And the Award for Most Creative Audition Goes To…
Maya Rudolph and Kristen Wiig brought some humor (and passion) to the Production and Costume Design categories. Admittedly, they had me fooled at first, and aided by an early cut to Greta Gerwig in the audience, I prepared to hear a rant about one of the many touchy subjects on the ceremony. Not so fast, they were … acting, all while reminding us (and the many directors in the room) that they’re insanely talented and worthy of any project. (Scorsese, I’m looking at you.) Their second act — an a capella medley of costume-themed songs ranging from “Lady in Red” to “The Thong Song” — was not only hilarious, but pitch-perfect to boot. Pun intended. –Jenn Adams
Cats Are Terrifying Without Terrifying Visual Effects
This is terrifying to think about and will haunt me in my sleep. Actually, I won’t get any sleep tonight because of it. James Corden and Rebel Wilson, both stars of the cinematic vomit that is Tom Hooper’s Cats, were announced on to the stage as presenters for Best Visual Effects.
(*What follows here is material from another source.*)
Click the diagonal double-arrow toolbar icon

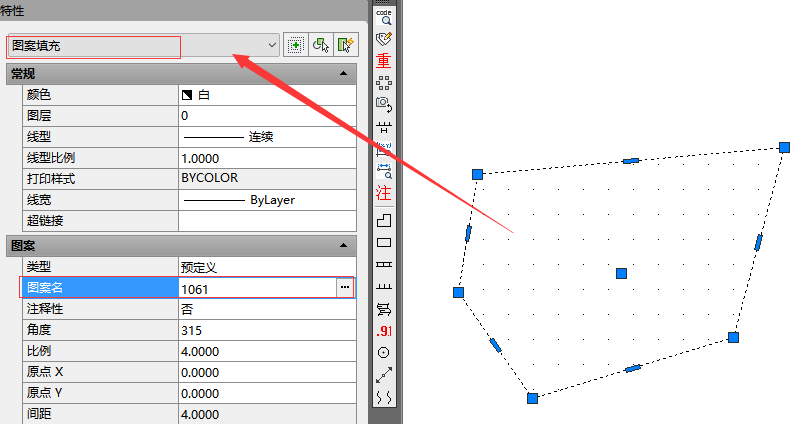383,376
Me, an innocent person who has not seen Cats, and foolishly did not put the two together, screamed, “Noooooooo!” when the two stars arrived in their Cats getup. Even sans their not-Oscar-nominated visual effects, they looked terrifying. Eventually, the award went to the mostly practical 1917, and not Thanos or Young De Niro, but it didn’t matter. The Cats had got their revenge, and the only person more horrified than me was perhaps Bradley Cooper. –Carrie Wittmer
Eh, We Loved That Stroll Down Melody Memory Lane
I’m a sucker for a good cinematic musical montage, especially when introduced by Lin-Manuel-Miranda. While I’m not sure how it connected to the ceremony, I loved revisiting (and singing along with) some of my favorite movie soundtracks from Almost Famous and Ghost to Wayne’s World and The Breakfast Club. I’m not ashamed to say that Titanic and The Bodyguard brought the tears, while Reservoir Dogs and Deliverance kept the schmaltziness from taking over. The montage concluded with a live performance of “Lose Yourself” by Eminem that was probably better live due to the liberal (but expected) use of the mute button. Necessary or not, this segment allowed us all to bask in what Clint called “so much rhythmic white nodding.” I nearly lost myself in it.–Jenn Adams
Is This a Camera for Ants?!
Their latest film Downhill isn’t exactly a laugh riot, but Will Ferrell and Julia Louis-Dreyfus at least committed to a slyly hilarious bit tonight when they presented the Best Cinematography and Best Editing Oscars. For the former, they blustered their way through their … broad definitions of what a cinematographer does with all the nervous confidence of someone interviewing for a job they’re in no way qualified for (“Not only does the cinematographer prepare the meals for the crew and cast, it is also the cinematographer who knocks on your trailer door to let you know it is time to get to the set… to create magic“). For the latter, they complained about the editors who’ve cut them out of everything from Parasite to Ford v. Ferrari (“It was originally Ford v. Ferrari v. Ferrell!”). Look, I’m a sucker for Deadpan Ferrell, okay? Sue me. –Clint Worthington
The Canary in the Colman
For the Best Acting awards, the Oscars trotted out last year’s Best Actor and Actress winners to present to the opposite category for which they won. While Rami Malek offered a sober, earnest ode to the actresses he paid tribute to, Olivia Colman blustered on to the stage with the same giddy energy that made her a favorite (sorry, favourite) when she won last year. “Winning an Oscar ages you,” she quipped of her shock of bleach-blonde hair, before launching into an effortlessly hilarious monologue in which she *checks notes* jokes about railing her husband hardcore the night of her Oscar win (“Last year was the best night… of my husband’s life”)? What an absolute legend. –Clint Worthington
Just All of Laura Dern
Whatever film you’d like to imagine Laura Dern really won for tonight (Yes, of course, she’s good in both Marriage Story and Little Women, but this was just as much a Sympathy Oscar as anything else), it was really great that Dern brought her family — daughter Jaya Harper and mother/Hollywood royalty Diane Ladd — to sit with her at the ceremony. And when she won, that cut to Ladd’s tear-filled face was just about enough to get something in the eyes of everyone watching at home. By the time this publishes, it will be Laura Dern’s birthday. Happy birthday, Laura Dern! Take a load off; you’ve earned it. –Clint Worthington
Disorder of the Phoenix
It came as no surprise that Joaquin Phoenix would win for Joker, and if his BAFTAs speech was to be any indicator, he was more than ready to use his platform to call out the specter of inequality. And to be fair, it got off to a good start, with plenty of gratitude for his fellow nominees and the beginnings of a great speech about inequality. Then it started to lose focus a bit, meandering into tangents about veganism (“We’ve become very disconnected from the natural world”) and cow insemination.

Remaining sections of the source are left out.